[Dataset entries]
*****
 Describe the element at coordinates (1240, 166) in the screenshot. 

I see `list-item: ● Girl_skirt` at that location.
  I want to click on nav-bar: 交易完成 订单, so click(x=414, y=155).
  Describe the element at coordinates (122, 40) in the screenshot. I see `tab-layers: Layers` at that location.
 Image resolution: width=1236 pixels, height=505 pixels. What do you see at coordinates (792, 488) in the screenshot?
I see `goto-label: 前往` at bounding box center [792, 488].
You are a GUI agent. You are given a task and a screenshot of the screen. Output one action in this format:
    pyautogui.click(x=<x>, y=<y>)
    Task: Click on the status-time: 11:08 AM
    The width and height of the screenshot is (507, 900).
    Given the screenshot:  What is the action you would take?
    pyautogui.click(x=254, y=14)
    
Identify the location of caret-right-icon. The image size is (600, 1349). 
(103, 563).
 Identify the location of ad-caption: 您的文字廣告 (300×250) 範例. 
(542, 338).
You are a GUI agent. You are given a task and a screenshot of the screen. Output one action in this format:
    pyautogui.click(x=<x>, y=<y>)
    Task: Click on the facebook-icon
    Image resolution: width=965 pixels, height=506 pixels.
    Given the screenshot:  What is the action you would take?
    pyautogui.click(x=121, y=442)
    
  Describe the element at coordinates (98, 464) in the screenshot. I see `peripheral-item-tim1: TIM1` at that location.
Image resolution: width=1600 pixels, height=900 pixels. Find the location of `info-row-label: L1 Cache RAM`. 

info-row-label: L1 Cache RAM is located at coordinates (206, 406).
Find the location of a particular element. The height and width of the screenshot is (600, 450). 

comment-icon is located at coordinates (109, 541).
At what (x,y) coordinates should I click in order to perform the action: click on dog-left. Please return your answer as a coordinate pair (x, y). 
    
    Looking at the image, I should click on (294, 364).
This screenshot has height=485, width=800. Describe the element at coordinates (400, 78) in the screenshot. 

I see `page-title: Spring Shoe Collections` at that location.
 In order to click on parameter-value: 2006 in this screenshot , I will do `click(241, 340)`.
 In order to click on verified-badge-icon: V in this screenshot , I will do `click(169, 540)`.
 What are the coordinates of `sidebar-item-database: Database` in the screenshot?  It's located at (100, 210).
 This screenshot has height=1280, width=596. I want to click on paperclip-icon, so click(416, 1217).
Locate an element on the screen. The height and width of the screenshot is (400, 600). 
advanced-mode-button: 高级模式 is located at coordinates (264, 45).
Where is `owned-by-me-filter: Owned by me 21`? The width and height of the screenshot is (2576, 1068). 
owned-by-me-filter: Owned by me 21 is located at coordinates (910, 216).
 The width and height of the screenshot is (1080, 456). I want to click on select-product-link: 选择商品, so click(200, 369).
*****
Find every line above that contains the string "order" and copy each one, treating uppercase and lowercase letters as different.

#### Task response:
At what (x,y) coordinates should I click in order to perform the action: click on dog-left. Please return your answer as a coordinate pair (x, y). 
 In order to click on parameter-value: 2006 in this screenshot , I will do `click(241, 340)`.
 In order to click on verified-badge-icon: V in this screenshot , I will do `click(169, 540)`.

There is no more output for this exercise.